___ Data in this exercise

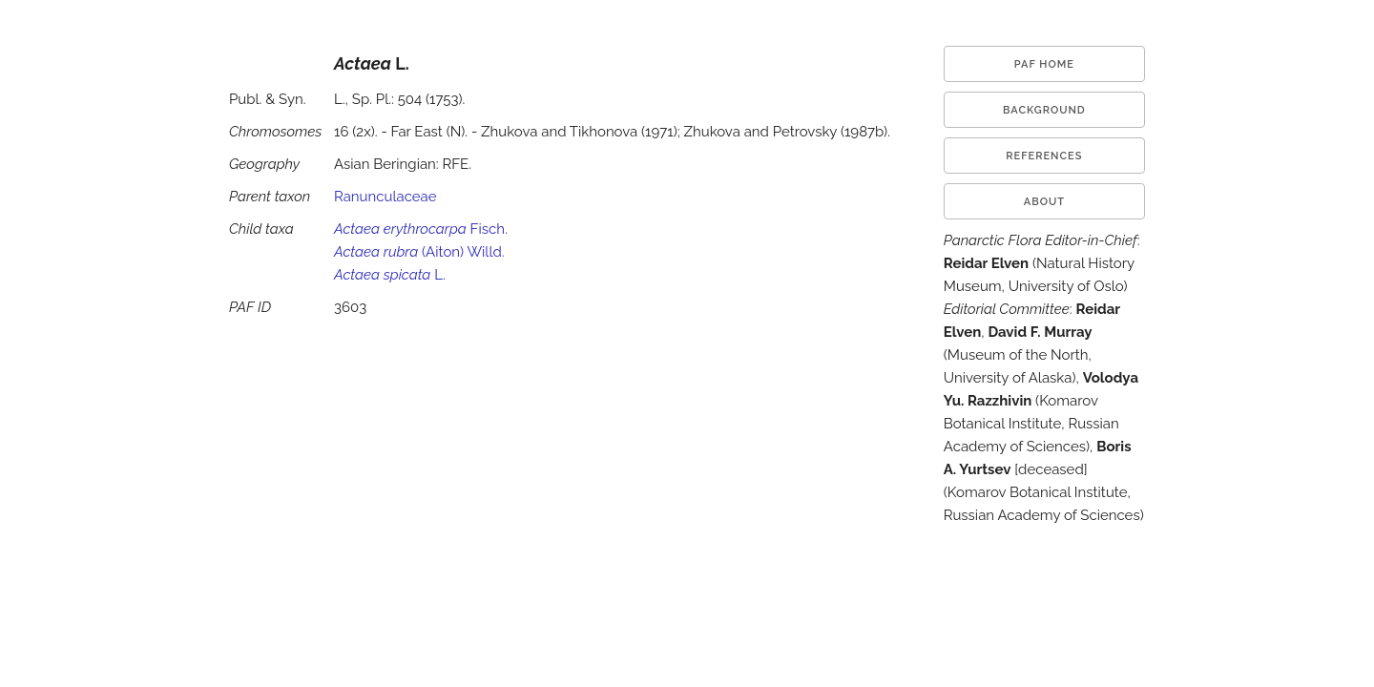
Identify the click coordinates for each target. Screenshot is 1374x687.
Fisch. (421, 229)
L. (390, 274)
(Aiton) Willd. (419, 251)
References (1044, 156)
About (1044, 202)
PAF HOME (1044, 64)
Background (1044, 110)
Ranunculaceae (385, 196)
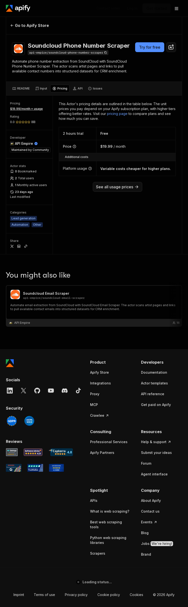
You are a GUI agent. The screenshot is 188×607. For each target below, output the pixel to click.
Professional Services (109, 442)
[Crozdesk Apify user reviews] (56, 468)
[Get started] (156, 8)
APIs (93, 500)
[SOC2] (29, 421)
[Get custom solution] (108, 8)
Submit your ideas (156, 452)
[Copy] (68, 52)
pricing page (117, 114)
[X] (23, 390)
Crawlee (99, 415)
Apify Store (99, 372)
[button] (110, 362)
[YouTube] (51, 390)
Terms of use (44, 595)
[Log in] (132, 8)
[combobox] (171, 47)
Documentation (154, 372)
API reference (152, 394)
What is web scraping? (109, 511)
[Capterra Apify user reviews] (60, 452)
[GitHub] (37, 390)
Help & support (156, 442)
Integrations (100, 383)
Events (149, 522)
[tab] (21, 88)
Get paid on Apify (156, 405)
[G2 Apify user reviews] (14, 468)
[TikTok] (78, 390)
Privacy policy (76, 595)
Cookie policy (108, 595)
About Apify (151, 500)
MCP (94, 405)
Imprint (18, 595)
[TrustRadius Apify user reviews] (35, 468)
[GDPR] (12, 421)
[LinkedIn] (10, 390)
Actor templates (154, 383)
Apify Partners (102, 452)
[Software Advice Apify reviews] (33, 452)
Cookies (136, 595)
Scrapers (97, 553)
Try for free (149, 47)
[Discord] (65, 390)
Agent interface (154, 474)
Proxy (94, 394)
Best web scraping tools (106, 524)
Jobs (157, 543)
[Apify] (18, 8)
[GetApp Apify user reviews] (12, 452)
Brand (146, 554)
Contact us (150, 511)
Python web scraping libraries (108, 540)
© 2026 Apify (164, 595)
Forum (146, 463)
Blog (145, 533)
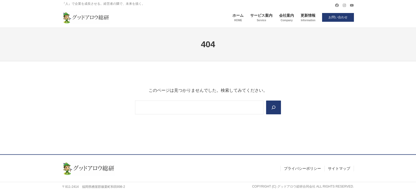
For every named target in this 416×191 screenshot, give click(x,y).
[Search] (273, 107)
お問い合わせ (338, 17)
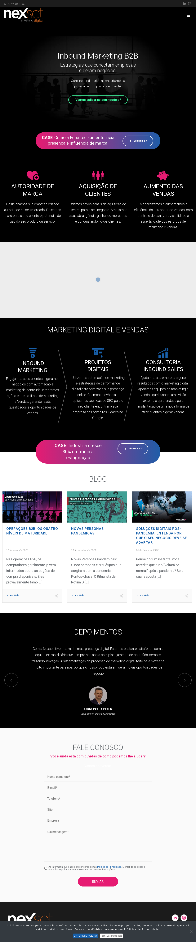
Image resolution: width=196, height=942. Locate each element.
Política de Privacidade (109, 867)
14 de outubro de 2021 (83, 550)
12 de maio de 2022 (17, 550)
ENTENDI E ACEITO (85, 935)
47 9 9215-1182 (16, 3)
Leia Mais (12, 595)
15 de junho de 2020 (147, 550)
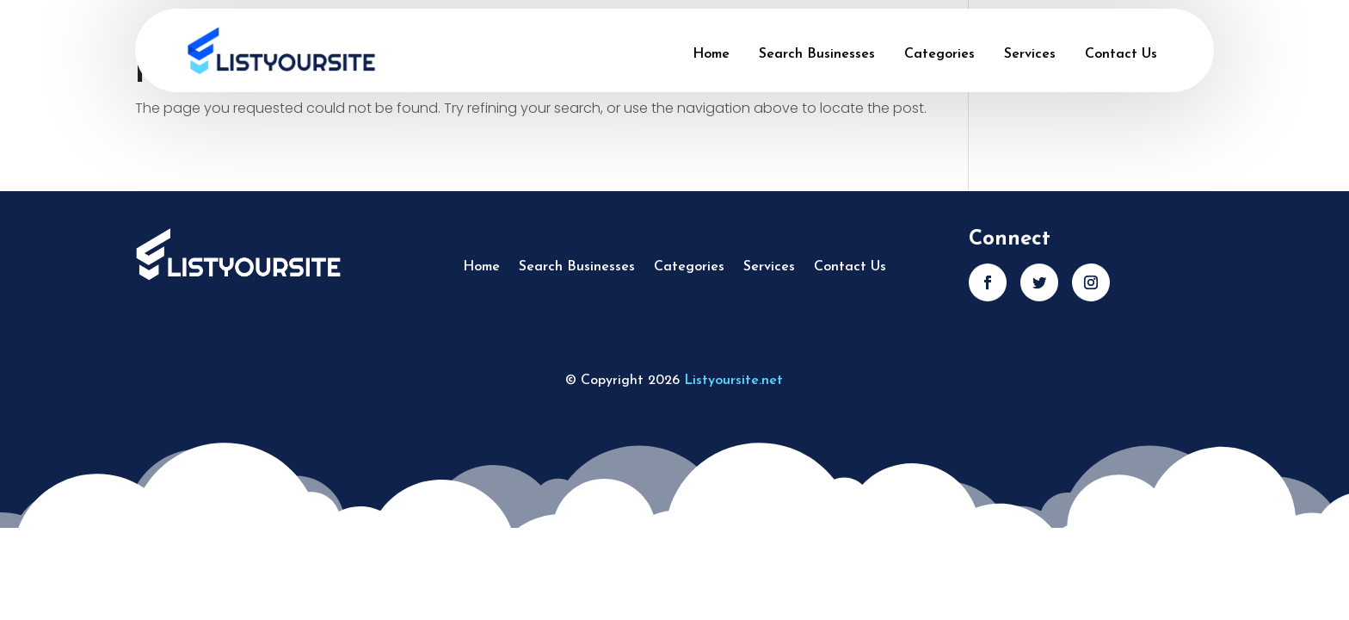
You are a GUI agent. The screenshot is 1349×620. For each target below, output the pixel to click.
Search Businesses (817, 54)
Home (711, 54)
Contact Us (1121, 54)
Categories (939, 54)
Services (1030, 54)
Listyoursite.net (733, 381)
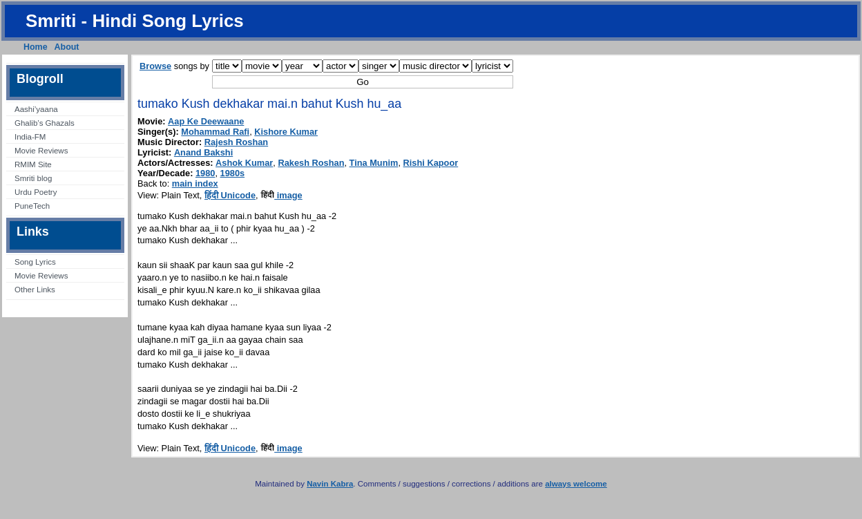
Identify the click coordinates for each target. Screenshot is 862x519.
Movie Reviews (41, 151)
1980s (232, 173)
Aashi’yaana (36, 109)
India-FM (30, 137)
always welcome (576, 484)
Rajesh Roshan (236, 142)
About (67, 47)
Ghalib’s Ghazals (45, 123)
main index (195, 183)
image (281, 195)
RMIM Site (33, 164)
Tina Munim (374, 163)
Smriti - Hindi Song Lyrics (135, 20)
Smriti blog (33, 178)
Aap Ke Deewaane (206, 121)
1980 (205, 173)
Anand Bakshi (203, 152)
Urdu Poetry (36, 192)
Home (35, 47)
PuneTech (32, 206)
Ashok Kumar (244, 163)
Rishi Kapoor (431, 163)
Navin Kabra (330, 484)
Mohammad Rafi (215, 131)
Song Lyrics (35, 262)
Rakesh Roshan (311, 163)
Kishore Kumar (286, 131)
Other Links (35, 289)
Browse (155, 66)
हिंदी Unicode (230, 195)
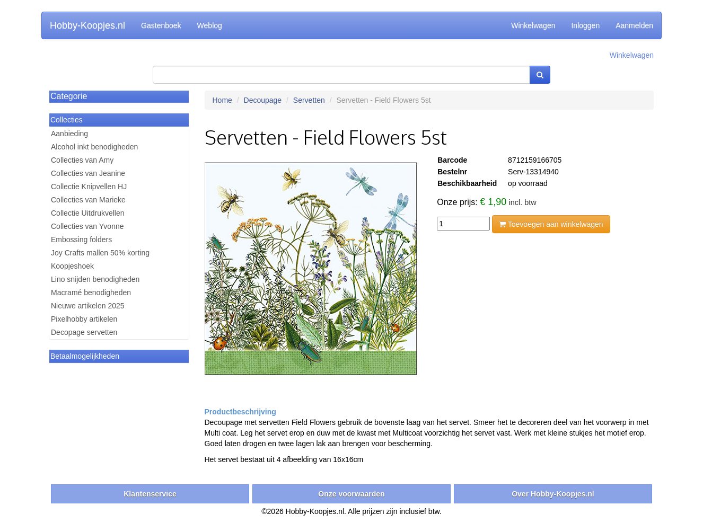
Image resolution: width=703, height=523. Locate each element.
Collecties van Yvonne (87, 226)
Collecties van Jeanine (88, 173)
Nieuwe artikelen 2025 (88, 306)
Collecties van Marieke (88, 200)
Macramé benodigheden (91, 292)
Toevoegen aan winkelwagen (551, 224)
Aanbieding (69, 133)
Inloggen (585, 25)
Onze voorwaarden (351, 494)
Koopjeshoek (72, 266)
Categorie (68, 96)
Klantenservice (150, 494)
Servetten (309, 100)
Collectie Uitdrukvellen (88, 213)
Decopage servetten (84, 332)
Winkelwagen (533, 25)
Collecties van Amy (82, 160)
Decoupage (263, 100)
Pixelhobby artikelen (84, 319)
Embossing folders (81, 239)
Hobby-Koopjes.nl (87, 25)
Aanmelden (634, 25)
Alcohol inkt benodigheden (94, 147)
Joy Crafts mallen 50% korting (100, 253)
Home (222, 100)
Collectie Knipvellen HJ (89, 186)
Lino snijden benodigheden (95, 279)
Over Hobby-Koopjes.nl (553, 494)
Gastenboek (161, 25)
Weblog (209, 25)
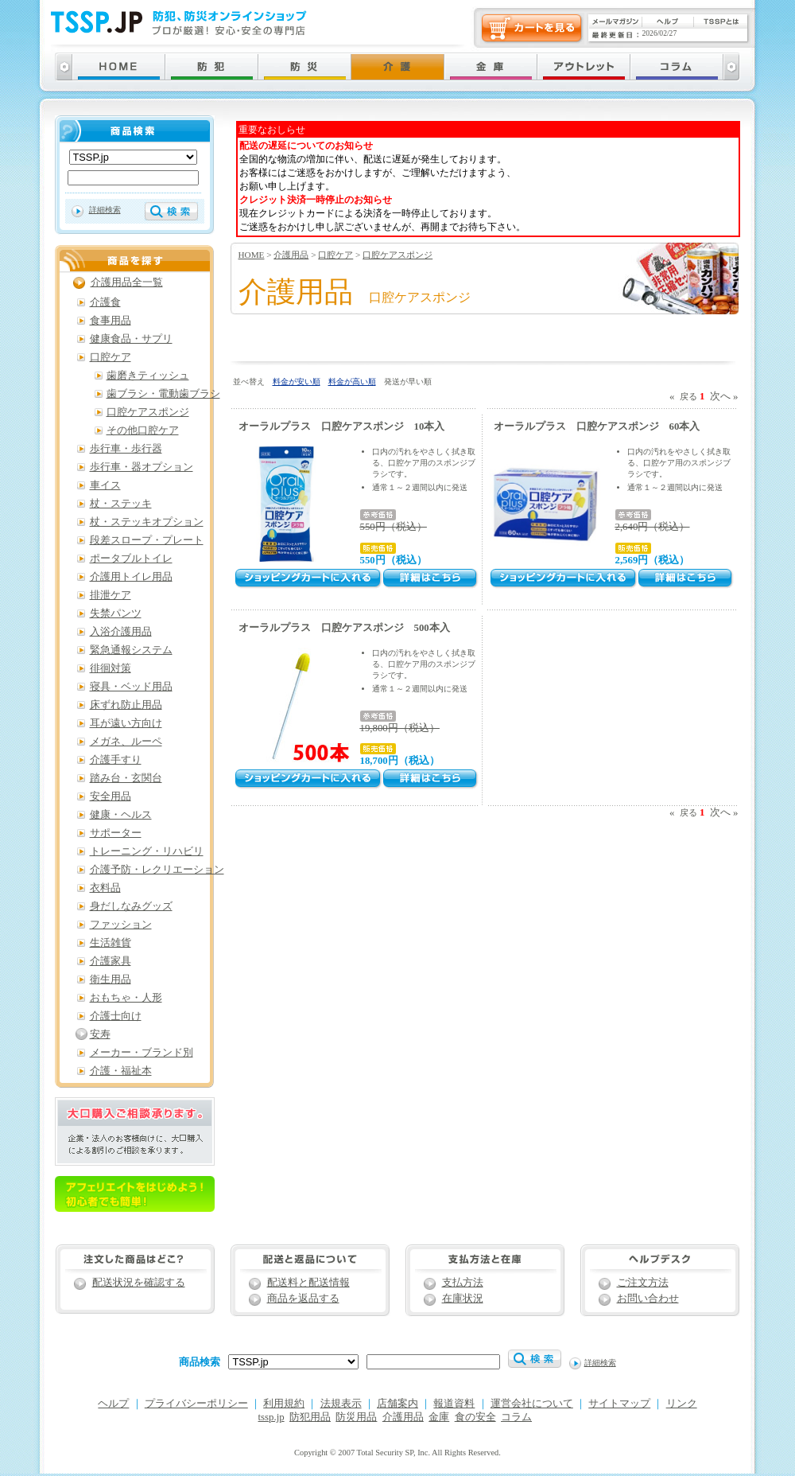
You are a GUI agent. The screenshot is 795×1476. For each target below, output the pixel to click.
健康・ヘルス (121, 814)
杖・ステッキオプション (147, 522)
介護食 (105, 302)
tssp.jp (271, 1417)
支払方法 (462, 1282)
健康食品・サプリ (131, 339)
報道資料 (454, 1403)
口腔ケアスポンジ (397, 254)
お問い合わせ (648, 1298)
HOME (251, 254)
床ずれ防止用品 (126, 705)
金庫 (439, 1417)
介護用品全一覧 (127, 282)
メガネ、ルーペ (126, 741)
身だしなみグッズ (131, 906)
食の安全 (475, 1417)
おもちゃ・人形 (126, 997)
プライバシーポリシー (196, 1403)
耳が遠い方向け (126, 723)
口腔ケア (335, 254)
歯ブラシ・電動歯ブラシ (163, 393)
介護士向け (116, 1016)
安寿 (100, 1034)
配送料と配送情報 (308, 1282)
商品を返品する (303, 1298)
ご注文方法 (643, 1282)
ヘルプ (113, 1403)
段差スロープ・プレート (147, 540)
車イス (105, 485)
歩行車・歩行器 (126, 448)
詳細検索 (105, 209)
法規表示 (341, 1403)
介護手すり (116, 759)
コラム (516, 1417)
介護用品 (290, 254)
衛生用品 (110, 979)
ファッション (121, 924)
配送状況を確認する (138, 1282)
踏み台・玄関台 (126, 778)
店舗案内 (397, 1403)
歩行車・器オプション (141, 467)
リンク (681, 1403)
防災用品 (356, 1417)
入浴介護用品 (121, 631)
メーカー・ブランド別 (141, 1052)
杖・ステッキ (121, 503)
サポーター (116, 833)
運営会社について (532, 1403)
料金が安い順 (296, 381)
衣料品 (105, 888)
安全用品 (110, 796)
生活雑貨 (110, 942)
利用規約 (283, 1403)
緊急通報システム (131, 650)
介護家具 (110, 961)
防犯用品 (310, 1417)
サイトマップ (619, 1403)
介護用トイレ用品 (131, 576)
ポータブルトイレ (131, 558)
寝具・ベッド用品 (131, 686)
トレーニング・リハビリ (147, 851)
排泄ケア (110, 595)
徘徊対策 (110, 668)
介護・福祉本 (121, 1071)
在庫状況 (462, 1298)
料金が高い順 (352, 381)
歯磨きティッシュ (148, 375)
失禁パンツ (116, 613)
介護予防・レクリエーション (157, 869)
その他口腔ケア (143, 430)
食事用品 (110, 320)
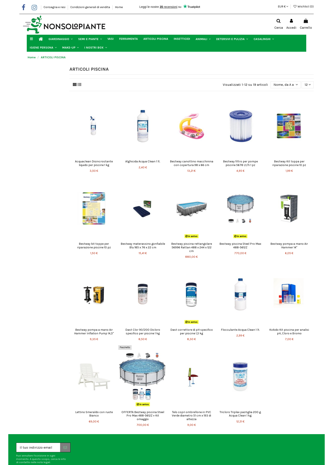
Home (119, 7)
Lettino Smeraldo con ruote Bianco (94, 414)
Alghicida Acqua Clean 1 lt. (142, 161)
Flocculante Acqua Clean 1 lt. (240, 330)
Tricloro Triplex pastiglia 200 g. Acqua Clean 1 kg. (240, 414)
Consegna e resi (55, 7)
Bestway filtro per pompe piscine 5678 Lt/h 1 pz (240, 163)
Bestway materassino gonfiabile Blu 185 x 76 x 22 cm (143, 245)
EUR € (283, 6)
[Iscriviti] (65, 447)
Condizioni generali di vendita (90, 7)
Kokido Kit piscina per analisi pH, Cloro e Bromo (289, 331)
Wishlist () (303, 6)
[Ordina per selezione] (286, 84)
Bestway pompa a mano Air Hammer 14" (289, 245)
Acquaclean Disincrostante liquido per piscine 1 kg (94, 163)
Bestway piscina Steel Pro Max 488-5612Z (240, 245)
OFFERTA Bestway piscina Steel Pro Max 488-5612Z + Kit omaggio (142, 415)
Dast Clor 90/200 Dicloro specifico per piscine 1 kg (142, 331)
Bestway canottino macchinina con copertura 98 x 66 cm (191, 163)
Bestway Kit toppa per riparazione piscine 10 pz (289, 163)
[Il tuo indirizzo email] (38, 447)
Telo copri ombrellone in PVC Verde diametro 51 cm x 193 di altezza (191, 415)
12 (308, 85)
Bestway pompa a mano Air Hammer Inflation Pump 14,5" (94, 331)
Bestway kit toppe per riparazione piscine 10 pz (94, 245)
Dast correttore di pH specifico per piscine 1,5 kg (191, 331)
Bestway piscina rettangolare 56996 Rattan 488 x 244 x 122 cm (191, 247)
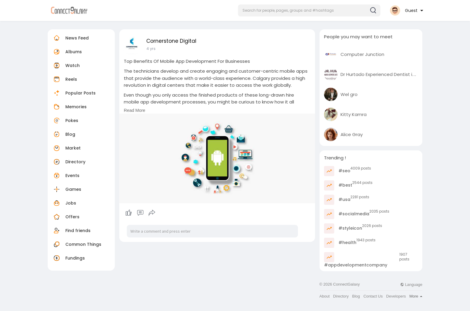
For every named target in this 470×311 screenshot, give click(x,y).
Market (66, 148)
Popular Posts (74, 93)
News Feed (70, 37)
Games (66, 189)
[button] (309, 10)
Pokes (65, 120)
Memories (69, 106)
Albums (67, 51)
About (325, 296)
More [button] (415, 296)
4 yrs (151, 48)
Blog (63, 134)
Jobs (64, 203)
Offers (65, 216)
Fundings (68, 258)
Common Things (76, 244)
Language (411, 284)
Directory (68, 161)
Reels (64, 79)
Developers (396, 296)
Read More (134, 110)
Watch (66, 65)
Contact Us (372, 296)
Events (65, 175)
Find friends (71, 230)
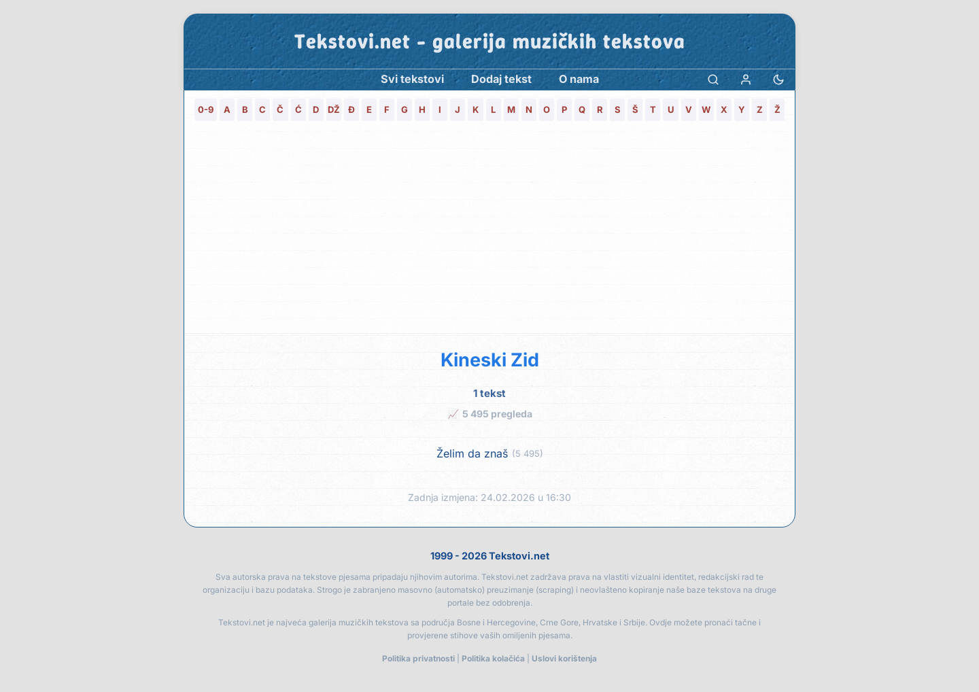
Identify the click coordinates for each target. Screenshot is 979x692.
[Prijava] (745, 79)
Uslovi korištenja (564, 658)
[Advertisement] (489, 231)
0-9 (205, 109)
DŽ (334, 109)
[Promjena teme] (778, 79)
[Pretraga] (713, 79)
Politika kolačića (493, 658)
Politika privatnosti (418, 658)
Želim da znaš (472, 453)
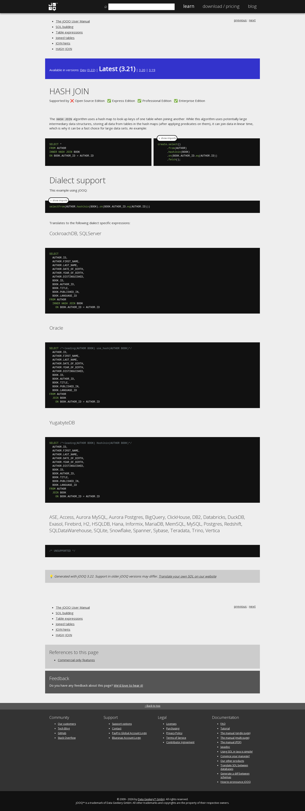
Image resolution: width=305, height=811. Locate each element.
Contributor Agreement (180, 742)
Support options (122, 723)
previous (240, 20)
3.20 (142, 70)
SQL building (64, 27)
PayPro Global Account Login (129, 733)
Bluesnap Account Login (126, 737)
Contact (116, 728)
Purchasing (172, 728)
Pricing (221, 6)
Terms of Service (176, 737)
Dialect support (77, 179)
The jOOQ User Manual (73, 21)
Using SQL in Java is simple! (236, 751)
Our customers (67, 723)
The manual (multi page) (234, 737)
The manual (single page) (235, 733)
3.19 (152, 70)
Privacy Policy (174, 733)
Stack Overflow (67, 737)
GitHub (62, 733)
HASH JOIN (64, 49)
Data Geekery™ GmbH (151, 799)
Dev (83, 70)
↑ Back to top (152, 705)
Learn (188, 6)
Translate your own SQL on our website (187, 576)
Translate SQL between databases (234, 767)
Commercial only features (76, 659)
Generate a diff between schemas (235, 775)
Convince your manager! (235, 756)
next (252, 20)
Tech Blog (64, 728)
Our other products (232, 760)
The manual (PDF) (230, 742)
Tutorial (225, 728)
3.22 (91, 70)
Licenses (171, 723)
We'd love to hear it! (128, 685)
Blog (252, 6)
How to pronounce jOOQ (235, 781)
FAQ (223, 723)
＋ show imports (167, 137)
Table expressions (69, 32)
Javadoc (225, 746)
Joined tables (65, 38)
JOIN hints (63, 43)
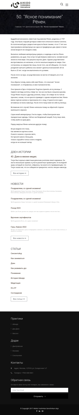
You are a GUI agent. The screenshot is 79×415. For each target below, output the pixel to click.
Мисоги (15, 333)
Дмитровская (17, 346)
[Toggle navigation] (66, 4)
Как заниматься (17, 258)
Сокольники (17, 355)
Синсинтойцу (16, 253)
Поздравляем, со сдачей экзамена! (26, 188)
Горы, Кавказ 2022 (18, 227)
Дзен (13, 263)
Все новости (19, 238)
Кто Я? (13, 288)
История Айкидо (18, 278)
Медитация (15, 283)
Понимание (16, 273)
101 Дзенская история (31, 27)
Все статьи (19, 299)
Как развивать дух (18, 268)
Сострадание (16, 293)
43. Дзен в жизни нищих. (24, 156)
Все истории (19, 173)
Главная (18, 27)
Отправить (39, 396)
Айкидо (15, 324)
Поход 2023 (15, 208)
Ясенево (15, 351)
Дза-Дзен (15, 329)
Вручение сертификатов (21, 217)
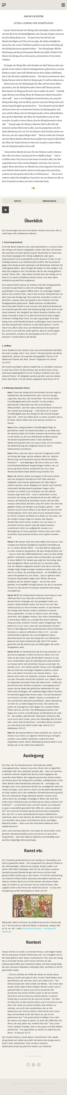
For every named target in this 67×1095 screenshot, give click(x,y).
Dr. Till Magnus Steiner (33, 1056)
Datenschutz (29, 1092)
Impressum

______

- **Task to complete**
Rewrite the lines starting with the line containing "Smriti blog (33, 178)" and going on through the line containing "Nieuwe artikelen 2025 (88, 306)", putting "Collections" wherever "Collecties" appears and leaving everything else unchanged. Leave the pictures out.

- **The reply**
Smriti blog (33, 178)
Aap Ke Deewaane (206, 121)
1980 (205, 173)
Anand Bakshi (203, 152)
Urdu Poetry (36, 192)
Home (35, 47)
PuneTech (32, 206)
Ashok Kumar (244, 163)
Rishi Kapoor (431, 163)
Navin Kabra (330, 484)
Mohammad Rafi (215, 131)
Song Lyrics (35, 262)
Rakesh Roshan (311, 163)
Kishore Kumar (286, 131)
Other Links (35, 289)
Browse (155, 66)
हिंदी Unicode (230, 195)
Image resolution: width=703, height=523. Locate each element.
Collections van Yvonne (87, 226)
Collections van Jeanine (88, 173)
Nieuwe artikelen 2025 (88, 306)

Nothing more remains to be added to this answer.